Jihan segera berlari, mendekati Nasim.
"Biar aku telepon Pak Fajar ...."ujar Jihan, cepat. Nasim mengangguk setuju, sekarang semua sudah aman, pelaku tidak akan bisa mengancam Zia dan Jihan. Pelaku terus memberontak, tenaganya sama sekali tidak membantu.
Tiba-tiba ponsel Jihan bergetar. Ada pesan dari nomor rahasia.
"Hay, Jihan .... sudah ucapkan salam perpisahan pada Zia? Jika belum, oooh, itu kesalahan kamu."

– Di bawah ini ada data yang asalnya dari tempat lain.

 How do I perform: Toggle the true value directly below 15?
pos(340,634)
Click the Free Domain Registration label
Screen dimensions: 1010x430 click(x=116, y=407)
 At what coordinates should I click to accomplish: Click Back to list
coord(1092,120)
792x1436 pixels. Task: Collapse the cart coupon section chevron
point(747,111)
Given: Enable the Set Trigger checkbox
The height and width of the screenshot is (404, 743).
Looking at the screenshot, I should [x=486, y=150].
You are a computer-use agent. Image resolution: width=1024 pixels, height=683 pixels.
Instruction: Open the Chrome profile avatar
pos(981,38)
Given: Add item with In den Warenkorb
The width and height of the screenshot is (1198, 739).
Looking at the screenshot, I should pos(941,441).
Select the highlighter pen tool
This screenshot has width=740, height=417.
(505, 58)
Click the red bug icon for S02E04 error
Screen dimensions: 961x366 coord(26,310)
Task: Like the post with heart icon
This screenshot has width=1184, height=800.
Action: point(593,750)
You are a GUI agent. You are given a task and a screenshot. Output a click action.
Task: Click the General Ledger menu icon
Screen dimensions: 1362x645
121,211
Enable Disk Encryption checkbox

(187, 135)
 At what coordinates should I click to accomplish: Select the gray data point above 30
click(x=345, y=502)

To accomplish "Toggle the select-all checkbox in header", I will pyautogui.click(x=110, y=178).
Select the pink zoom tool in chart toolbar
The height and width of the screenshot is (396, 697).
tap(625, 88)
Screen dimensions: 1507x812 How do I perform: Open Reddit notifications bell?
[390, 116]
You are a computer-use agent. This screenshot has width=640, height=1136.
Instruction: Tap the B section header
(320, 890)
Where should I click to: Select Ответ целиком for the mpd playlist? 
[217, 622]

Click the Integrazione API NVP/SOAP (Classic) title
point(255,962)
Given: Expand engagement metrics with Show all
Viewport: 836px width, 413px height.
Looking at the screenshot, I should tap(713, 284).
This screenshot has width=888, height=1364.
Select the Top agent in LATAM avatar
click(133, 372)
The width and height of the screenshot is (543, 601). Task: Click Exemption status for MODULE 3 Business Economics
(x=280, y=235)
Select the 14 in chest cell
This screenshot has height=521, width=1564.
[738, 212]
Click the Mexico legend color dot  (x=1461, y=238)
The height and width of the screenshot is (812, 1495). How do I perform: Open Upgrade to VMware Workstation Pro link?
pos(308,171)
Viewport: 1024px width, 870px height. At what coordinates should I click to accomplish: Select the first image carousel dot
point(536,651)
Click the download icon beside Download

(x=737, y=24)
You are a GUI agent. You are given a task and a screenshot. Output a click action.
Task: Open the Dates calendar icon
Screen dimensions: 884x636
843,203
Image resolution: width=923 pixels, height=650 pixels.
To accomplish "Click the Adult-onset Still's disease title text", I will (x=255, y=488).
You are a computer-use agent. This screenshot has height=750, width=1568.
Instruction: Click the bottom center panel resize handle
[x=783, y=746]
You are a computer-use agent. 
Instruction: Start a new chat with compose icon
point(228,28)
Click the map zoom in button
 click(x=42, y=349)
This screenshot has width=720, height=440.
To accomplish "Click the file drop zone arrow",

Tubuh Jihan seketika kaku, membeku. Matanya menatap 'pelaku' yang masih berkutik tidak berdaya di bawah lengah kuat Nasim. Jika dia pelakunya, lalu siapa yang mengirim pesan ini?
"Ada apa? Kamu sudah hubungi Fajar dan Seno?" tanya Nasim.
"Jangan! Jangan hubungi dia! " Pelaku itu kembali memberontak, sedikit lebih kuat dari sebelumnya, tapi bukan karena itu cengkraman Nasim seketika melonggar, melainkan karena suara 'pelaku' yang sangat dia kenal.
"Jina ...."
"Bukan dia pelakunya!" gumam Jihan. Jihan tertegun sesaat, sebelum otaknya berpikir cepat dan menyadari kalo sekarang Zia dalam bahaya. Buru-buru Jihan berbalik, lari meninggalkan Nasim yang masih bingung dengan semua ini.
"Ya Allah, lindungi Zia ...." Tangis Jihan pecah, matanya dipenuhi banyak air mata, penglihatannya terhalang, tapi langkahnya tetap memburu cepat, berlari sebisanya menyusuri koridor rumah sakit yang sepi, sambil terus berharap bahwa kali ini langkahnya tidak terlambat seperti kemarin ....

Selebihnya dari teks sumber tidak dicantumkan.